Overall, the results of data analysis did not show a significant difference despite the 6-year gap, which means that the health risk behaviors of Koreans have not changed much, and the policy and intervention for health behaviors are still needed.
Cross-country comparisons provide a unique opportunity to examine how differences in different countries’ social and cultural contexts shape the relationships between behavioral risk factors and health status. Using multiple logistic regression to predict self-reported good health, we found similar patterns of behavioral risk factors in the two countries, including physical activity and smoking, were significantly associated with SRH; in addition, the sizes of their impacts tended to be similar between the two. Unlike in Thailand, Korean adults who consumed few fruits and vegetables were more likely to report poor SRH.
However, it can be seen that social determinants of health include micro-level social factors such as SES and other demographic characteristics (gender, education, family income, depression as a psychosocial factor) that were related to SRH in both countries. Interestingly, age, employment status, residence area, and national health insurance were significantly associated with SRH in Thailand, but not in Korea.
Findings from this study showed that lower socioeconomic status contributed to poor SRH in both Korea and Thailand, and according to Kim (2007), these social and health disparities increase with age. Although Korean adults have longer life expectancies and lower mortality than Thai adults, health promotion interventions still need to be introduced among adults of lower socioeconomic status. Both the Korean and Thai governments should establish fundamental policies to improve health status particularly among these vulnerable groups.
In contrast to Korea, residence area and health insurance variables contributed to poor SRH in Thailand; as we observed earlier, there were differences in Thailand in these two variables. Thus, the Thai government should consider how to improve disease prevention and health promotion programs in urban areas as well as to improve the equality of benefits package across three schemes.
In addition, psychosocial factors such as depression are also important to consider when designing and implementing health promotion policies because these affected SRH in both countries. This factor appears to be more complex than others in that seeking care for depression is perceived as a stigma, which in turn might lead to suicide if patients do not receive treatment properly.
The implications of this study are as follows. First, the effects of behavioral risk factors on SRH in Thailand and Korea are similar, and thus, it can be inferred that universal risk factors could affect health similarly.
Second, although Korea and Thailand showed similar results for the behavioral risk factors, some control variables differed based on social and cultural contexts; it is important to understand and analyze the social and cultural backgrounds of each country.

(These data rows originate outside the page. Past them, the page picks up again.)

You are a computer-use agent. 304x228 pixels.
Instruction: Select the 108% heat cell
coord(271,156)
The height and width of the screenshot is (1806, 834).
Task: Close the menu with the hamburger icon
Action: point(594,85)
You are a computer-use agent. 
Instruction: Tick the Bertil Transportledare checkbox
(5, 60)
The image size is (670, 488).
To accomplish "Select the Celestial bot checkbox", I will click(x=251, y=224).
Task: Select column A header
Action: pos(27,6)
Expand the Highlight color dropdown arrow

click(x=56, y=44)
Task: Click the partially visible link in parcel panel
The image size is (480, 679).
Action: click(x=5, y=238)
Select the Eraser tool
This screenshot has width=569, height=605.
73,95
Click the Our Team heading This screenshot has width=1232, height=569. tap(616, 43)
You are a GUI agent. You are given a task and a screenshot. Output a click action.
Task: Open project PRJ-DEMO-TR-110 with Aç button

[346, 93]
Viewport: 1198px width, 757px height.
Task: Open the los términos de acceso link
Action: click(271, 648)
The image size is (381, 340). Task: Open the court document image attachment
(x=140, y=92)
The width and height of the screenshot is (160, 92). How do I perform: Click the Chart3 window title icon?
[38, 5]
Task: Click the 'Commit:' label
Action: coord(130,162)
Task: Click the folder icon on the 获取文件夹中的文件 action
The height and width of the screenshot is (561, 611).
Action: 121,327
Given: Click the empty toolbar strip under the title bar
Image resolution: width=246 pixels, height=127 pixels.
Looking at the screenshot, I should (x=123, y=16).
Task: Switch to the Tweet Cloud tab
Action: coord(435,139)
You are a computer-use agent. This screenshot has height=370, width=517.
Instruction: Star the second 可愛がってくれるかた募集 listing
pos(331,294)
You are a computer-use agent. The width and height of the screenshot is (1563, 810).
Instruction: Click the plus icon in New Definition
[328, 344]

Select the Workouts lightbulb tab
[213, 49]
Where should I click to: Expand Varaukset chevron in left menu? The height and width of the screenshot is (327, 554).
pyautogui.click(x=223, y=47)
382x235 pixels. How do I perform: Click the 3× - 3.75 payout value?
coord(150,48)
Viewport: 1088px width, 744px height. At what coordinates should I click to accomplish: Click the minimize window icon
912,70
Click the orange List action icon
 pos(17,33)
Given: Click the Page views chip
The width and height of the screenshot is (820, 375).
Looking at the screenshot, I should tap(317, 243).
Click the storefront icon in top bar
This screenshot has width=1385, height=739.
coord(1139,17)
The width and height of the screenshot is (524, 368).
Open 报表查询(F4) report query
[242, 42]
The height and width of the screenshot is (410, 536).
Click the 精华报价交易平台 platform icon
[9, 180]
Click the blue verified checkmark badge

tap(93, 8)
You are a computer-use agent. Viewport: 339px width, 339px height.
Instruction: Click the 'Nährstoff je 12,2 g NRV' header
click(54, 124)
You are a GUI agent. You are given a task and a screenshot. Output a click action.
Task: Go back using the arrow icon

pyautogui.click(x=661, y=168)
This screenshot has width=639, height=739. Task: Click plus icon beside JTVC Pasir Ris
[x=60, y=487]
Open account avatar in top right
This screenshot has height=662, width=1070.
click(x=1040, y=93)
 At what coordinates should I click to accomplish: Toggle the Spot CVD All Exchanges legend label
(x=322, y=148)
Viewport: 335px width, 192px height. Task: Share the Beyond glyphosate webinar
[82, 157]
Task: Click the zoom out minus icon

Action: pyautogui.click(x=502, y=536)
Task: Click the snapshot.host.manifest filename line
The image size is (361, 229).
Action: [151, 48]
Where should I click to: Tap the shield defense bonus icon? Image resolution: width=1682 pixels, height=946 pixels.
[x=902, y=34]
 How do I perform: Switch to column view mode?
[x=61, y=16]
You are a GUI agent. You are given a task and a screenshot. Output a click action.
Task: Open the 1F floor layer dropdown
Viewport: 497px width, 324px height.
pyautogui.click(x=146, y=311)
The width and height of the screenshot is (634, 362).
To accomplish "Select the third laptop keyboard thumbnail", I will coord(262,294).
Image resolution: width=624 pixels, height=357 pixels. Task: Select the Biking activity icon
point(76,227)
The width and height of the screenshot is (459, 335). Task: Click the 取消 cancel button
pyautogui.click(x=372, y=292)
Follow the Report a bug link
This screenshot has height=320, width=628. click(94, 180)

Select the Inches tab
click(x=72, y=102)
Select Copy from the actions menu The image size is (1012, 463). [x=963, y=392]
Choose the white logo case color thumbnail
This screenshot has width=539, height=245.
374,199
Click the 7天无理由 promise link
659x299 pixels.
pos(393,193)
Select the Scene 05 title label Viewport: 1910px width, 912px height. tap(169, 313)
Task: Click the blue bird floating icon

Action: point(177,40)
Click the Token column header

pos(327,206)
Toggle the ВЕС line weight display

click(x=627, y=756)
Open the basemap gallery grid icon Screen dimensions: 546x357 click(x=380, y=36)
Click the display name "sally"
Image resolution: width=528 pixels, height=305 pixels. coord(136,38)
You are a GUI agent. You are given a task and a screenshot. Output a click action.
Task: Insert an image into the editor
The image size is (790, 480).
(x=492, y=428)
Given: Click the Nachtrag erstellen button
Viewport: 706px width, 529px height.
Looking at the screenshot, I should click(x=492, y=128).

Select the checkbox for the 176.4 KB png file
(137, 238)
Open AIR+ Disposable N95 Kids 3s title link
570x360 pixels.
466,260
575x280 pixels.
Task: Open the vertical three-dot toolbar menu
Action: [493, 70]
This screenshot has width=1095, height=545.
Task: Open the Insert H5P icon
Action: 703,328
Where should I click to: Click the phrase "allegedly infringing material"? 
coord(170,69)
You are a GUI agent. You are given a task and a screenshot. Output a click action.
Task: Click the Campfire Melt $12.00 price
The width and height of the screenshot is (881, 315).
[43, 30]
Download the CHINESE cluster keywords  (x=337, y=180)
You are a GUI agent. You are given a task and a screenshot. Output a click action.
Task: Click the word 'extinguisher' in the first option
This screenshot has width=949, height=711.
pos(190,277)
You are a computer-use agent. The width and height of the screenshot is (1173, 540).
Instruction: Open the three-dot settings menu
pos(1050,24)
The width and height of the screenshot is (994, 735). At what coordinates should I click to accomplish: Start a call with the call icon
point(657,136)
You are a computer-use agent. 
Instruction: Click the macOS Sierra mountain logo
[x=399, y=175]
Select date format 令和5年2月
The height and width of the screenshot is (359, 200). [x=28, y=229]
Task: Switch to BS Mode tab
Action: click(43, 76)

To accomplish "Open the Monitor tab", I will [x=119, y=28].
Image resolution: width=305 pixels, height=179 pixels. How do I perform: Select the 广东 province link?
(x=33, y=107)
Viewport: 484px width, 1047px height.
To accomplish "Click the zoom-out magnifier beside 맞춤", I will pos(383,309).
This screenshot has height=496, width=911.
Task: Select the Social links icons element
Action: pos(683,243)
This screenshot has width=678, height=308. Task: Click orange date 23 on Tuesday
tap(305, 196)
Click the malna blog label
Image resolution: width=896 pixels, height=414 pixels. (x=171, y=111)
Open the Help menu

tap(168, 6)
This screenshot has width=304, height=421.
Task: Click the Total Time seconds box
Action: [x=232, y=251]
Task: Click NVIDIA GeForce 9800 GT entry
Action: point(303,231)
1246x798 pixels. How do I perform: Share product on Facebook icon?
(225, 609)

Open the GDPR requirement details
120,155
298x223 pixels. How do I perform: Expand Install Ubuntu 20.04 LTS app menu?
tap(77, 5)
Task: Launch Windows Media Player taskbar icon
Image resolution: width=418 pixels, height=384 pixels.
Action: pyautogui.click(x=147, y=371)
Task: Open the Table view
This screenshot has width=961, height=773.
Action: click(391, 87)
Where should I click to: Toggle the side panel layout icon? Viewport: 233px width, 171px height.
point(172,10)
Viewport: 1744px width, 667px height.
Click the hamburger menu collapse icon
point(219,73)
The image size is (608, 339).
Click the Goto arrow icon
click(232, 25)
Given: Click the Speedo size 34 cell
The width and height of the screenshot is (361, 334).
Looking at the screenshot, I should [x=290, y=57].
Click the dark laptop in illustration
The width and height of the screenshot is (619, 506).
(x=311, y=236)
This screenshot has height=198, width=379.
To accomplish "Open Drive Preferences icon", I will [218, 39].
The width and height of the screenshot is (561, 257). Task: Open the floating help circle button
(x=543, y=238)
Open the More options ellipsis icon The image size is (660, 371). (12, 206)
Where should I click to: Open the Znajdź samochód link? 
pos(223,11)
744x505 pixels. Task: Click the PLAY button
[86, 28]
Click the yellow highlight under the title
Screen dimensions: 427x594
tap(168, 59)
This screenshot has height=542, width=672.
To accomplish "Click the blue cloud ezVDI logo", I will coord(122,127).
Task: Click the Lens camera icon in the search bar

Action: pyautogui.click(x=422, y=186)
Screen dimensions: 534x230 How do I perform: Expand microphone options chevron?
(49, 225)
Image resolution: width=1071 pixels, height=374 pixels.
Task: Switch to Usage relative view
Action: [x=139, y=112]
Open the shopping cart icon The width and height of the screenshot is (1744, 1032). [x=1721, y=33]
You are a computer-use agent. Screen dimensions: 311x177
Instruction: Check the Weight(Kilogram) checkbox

With this study, we aimed not only to simply analyze behavioral risk factors but also to take into account the context of each country, including demographic characteristics, SES, and health insurance systems as control variables.
Finally, the last analysis between 2009 and 2015 Korean among adult population emphasized the fact that the policy and intervention for health behaviors in Korea are strongly needed to be modified.
Limitations of this study are as follows. First, we limited the study to comparing behavioral risk factors between two countries, and thus, the results cannot be generalized to other countries; additional studies should expand to other countries in Asia to establish whether the results are similar. Second, we only analyzed Korean and Thai adults, and it is necessary to conduct subgroup analysis of SRH by country, especially the demographic and SRH variables that showed significant associations with SRH, for example, gender, family income, and education. Finally, the study’s cross-sectional design has the limitation of assuming cause-effect relationships, and these apparent relationships should be examined in longitudinal studies.